But to claim "nature selects the fittest" is far from explaining where the "fittest" come from.
The fittest comes from natural variation.
Take a look around you next time you walk down the street.
Are all people the same height?
Are all people the same weight?
Do all people walk at the same speed?
No, of course not.
Now, if we lived in a world where there was an ever present death field that caused your head to explode, that was placed exactly six feet off the ground, then people who have a height of less than six feet become the fittest to survive.
Likewise, if there was some virus that caused people to implode into a singularity when the reached a weight of exactly 120 pounds, then people who have weights less than 120 pounds become the fittest to survive.

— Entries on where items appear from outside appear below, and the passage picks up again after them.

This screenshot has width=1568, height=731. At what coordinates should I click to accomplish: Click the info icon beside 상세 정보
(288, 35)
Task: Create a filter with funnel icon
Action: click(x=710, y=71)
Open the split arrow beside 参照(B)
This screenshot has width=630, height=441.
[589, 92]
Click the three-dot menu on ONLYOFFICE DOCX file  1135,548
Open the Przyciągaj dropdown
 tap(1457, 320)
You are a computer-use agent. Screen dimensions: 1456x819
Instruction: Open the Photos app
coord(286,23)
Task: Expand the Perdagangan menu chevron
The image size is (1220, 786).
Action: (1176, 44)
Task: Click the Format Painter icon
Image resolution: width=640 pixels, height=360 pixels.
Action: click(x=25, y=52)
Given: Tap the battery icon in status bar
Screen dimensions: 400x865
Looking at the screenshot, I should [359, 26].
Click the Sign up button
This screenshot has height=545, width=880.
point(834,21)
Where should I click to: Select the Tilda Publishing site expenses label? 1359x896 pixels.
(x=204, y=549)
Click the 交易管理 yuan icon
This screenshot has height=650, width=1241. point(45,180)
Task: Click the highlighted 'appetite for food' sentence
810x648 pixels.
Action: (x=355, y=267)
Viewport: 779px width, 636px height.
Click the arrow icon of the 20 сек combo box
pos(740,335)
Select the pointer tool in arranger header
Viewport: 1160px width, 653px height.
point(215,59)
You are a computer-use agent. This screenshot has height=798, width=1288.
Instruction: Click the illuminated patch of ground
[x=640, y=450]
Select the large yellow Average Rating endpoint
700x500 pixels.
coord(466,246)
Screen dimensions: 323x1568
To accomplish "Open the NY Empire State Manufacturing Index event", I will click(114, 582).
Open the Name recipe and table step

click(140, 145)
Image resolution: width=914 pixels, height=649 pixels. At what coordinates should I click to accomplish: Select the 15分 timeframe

Finally, if there was some ubiquitous predator whose speed was limited to 3m/s that wasn't afraid of cities, then people capable of moving at speeds in excess of 3m/s would become the fittest to survive.
The other thing is, in all three of these scenarios, it's possible to disprove natural selection, because natural selection predicts that because we're eliminating the herditary traits that lead to tall people, heavy people, or slow people (respectively), that those traits should become rare, or extinct. If, however, in a few hundred generations, Holland still had as many people in talled than six feet as they do today, natural selection would be falsified.
The moral of the story is that fitness is determined by environmental pressure acting on natural statistical variation.